RECORD EXTRACTS below:

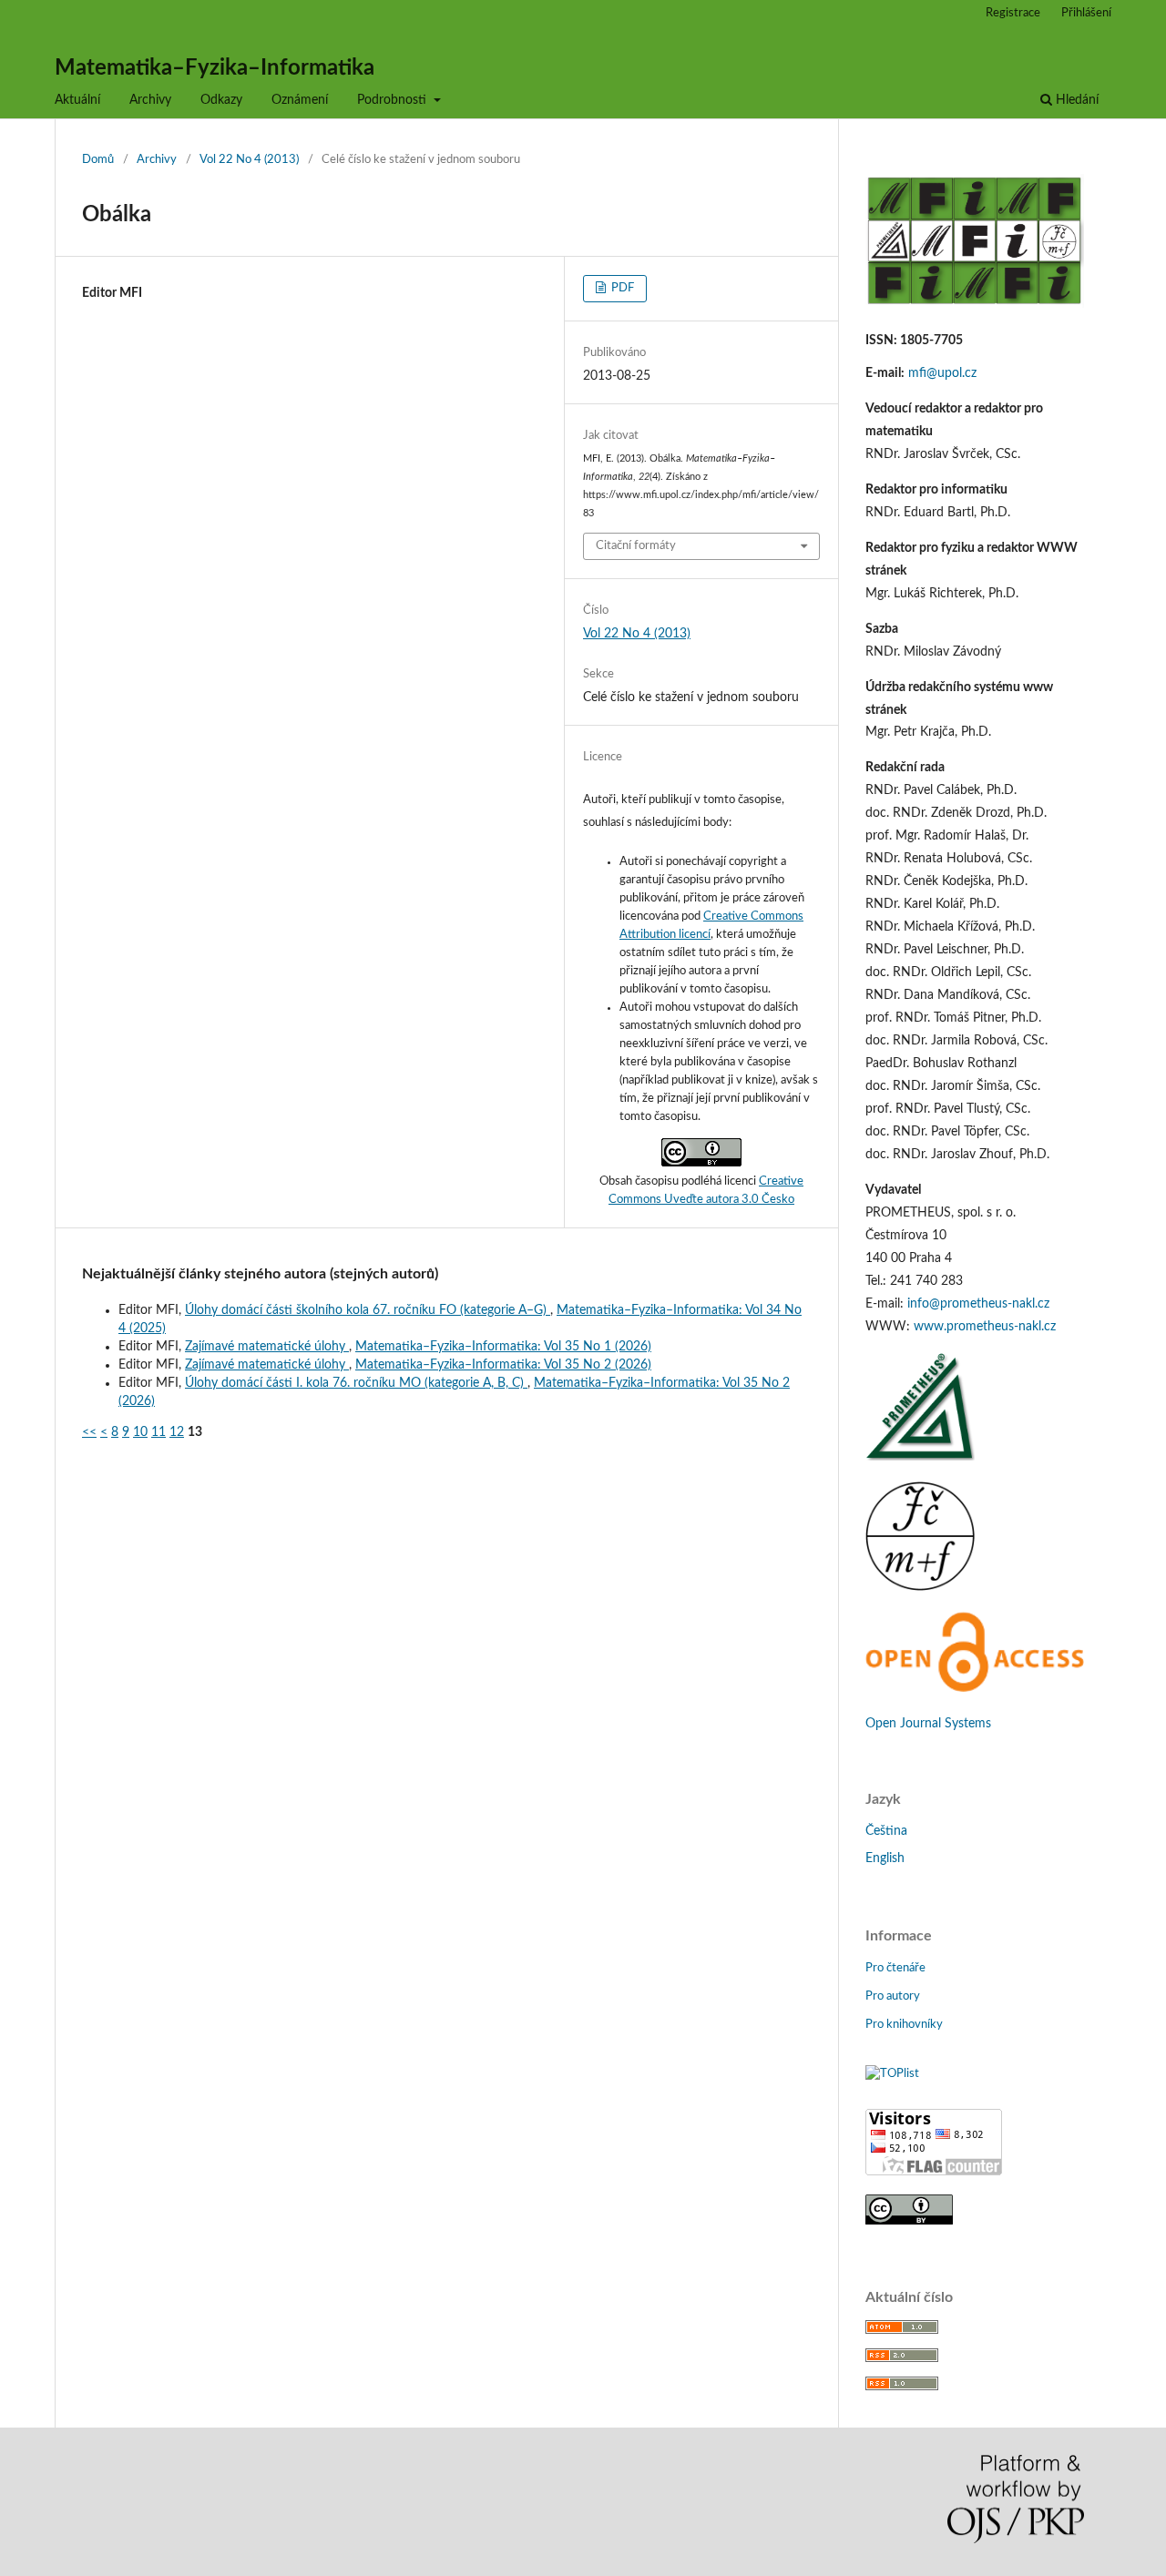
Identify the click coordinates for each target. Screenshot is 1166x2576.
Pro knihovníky (904, 2025)
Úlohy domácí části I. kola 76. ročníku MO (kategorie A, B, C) (356, 1383)
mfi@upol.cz (942, 373)
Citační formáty (636, 546)
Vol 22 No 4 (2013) (249, 160)
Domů (98, 160)
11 (158, 1432)
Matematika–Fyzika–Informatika (214, 68)
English (885, 1858)
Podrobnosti (393, 100)
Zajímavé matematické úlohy (267, 1346)
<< (89, 1432)
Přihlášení (1086, 13)
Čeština (886, 1831)
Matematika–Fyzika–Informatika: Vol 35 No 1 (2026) (503, 1346)
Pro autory (892, 1996)
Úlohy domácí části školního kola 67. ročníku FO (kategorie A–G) (367, 1310)
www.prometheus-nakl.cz (985, 1326)
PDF (621, 288)
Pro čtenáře (895, 1968)
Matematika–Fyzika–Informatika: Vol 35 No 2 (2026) (503, 1365)
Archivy (150, 100)
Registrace (1013, 13)
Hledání (1075, 100)
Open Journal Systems (928, 1723)
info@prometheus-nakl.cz (978, 1304)
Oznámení (299, 100)
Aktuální (77, 100)
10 (140, 1432)
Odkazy (221, 100)
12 (176, 1432)
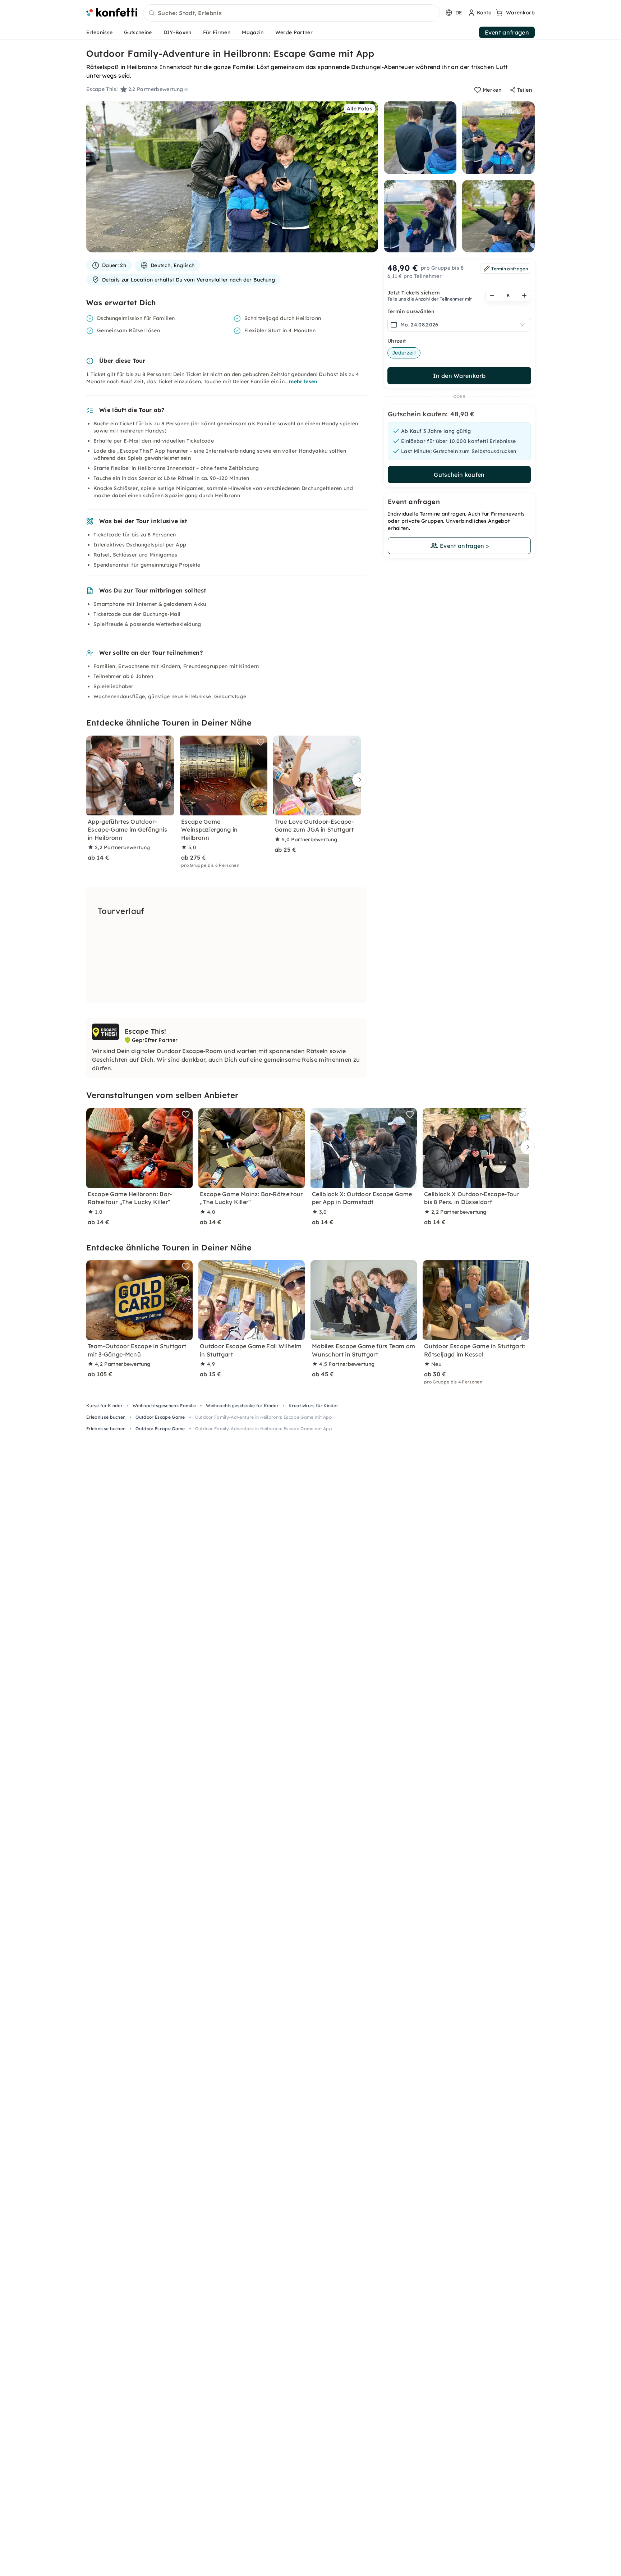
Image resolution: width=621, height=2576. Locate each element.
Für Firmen (216, 32)
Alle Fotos (359, 108)
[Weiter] (358, 780)
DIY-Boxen (178, 32)
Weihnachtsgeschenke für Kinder (242, 1405)
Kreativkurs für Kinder (313, 1405)
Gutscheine (138, 32)
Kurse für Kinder (104, 1405)
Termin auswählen (410, 311)
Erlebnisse (99, 32)
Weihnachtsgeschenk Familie (164, 1405)
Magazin (252, 32)
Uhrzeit (396, 341)
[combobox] (291, 13)
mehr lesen (303, 381)
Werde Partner (294, 32)
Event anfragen (507, 32)
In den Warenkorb (459, 375)
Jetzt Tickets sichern (413, 292)
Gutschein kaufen (459, 474)
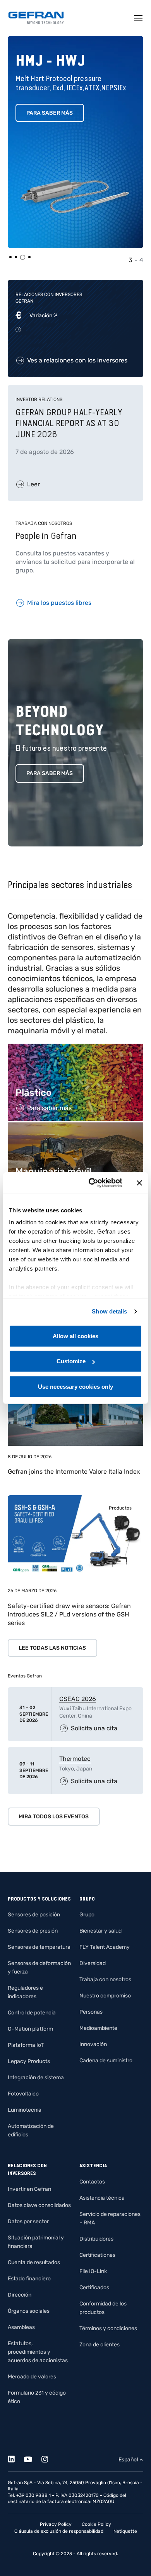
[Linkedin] (16, 2458)
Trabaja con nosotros (105, 1979)
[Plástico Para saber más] (75, 1047)
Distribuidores (96, 2239)
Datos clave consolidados (39, 2205)
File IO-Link (93, 2271)
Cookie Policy (96, 2524)
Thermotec (75, 1758)
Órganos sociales (29, 2311)
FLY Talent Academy (104, 1947)
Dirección (19, 2295)
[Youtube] (32, 2458)
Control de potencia (32, 2012)
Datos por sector (28, 2221)
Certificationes (97, 2255)
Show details (109, 1311)
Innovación (93, 2044)
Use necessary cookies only (75, 1386)
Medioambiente (98, 2028)
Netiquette (125, 2531)
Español (128, 2459)
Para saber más (49, 113)
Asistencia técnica (102, 2198)
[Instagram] (49, 2458)
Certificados (94, 2287)
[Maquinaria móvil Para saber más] (75, 1126)
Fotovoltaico (23, 2093)
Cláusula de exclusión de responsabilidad (58, 2531)
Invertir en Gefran (29, 2189)
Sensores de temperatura (39, 1947)
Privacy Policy (56, 2524)
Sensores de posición (34, 1914)
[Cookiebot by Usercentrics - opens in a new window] (91, 1183)
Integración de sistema (36, 2077)
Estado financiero (29, 2278)
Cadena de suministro (105, 2060)
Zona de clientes (99, 2344)
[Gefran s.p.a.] (36, 18)
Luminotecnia (24, 2110)
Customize (71, 1361)
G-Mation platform (30, 2029)
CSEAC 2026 (77, 1699)
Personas (91, 2012)
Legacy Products (29, 2061)
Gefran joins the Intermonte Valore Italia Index (74, 1471)
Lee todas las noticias (52, 1648)
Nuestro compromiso (105, 1995)
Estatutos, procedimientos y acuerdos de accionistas (38, 2352)
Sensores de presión (33, 1931)
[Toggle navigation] (138, 18)
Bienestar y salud (100, 1931)
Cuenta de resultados (34, 2262)
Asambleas (21, 2327)
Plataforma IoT (26, 2045)
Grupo (86, 1914)
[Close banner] (139, 1183)
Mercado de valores (32, 2376)
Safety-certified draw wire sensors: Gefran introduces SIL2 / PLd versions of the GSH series (69, 1614)
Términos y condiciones (108, 2328)
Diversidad (92, 1963)
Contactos (92, 2181)
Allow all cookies (75, 1335)
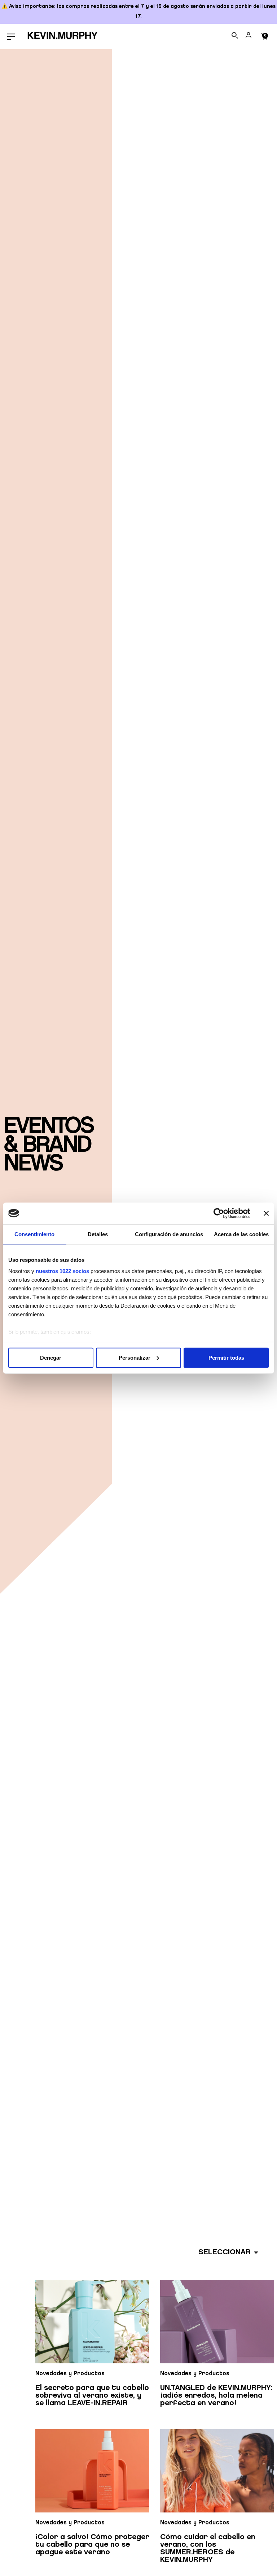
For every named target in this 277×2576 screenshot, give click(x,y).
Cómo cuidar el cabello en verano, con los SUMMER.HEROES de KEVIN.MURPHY (207, 2548)
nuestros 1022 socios (62, 1271)
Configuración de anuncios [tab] (169, 1234)
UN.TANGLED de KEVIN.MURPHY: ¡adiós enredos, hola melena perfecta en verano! (216, 2395)
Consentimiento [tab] (34, 1234)
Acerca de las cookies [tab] (241, 1234)
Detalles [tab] (98, 1234)
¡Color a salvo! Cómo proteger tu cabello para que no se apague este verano (92, 2544)
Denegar (50, 1357)
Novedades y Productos (70, 2373)
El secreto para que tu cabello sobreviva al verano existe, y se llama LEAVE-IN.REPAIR (92, 2395)
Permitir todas (226, 1357)
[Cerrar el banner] (266, 1213)
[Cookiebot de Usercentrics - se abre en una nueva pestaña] (218, 1213)
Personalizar (134, 1357)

End of RECORD EXTRACTS.

## WHAT TO PRODUCE:
Only one stretch of the listing above is to be duplicated: the lines from the one containing "Open Journal Systems (928, 1723)" through the one containing "Magazin (252, 32)", both included. Copy them exactly, minus the pictures.

## THE ANSWER:
Open Journal Systems (928, 1723)
info@prometheus-nakl.cz (978, 1304)
Oznámení (299, 100)
Aktuální (77, 100)
10 (140, 1432)
Odkazy (221, 100)
12 (176, 1432)
Image resolution: width=621, height=2576. Locate each element.
Für Firmen (216, 32)
Alle Fotos (359, 108)
[Weiter] (358, 780)
DIY-Boxen (178, 32)
Weihnachtsgeschenke für Kinder (242, 1405)
Kreativkurs für Kinder (313, 1405)
Gutscheine (138, 32)
Kurse für Kinder (104, 1405)
Termin auswählen (410, 311)
Erlebnisse (99, 32)
Weihnachtsgeschenk Familie (164, 1405)
Magazin (252, 32)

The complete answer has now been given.